Considering the current script, there are many improvements we can do. First of all, avoid using ssh connections to extract the information per process; a better way could be creating a custom agent (or using an existing one, like prometheus exporters) and install it on each instance as a daemon so the configured client just sends the required information instead of opening/closing an ssh connection each time we would like to retrieve the information.

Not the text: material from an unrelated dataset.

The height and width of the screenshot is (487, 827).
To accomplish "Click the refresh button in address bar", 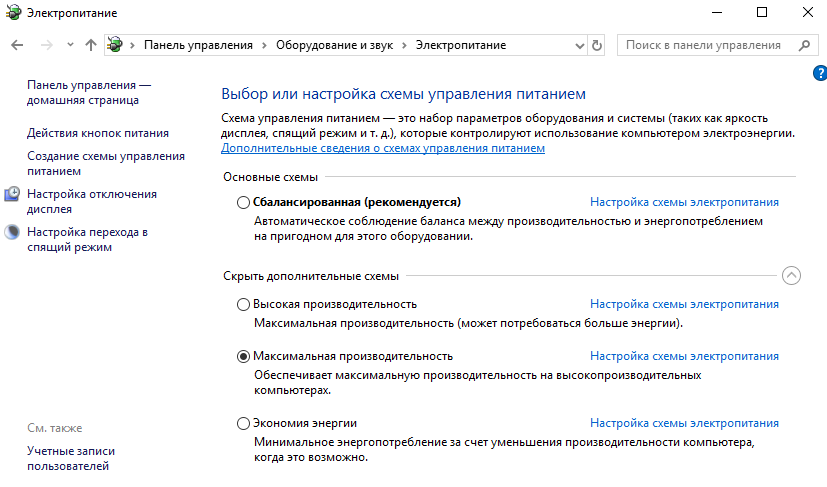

Some aditional metrics I'd add would be the getting the ssh connections (in case the server is able to perform them), the disk usage, pending security patches and extra information about the cloud provider (instance id, security groups, etc)
I'd also consider adding some alerts for memory usage, cpu usage, disk.
To handle this case, I would add a memory monitoring alert in each instance to trigger based on a treshold, this will give the first approach of knowing how the memory is being managed (also including a monitoring agent). The quickest way of handling this, in case the involved services is stateless and is able to handle service recovery (i.e: via queues, circuit breaker, load balancer, etc) is restarting the service based on the configured alert.
Also configure the swap memory (this will decrease the performance).
There are many tools based on the service language to analyze the process memory. This can be useful too.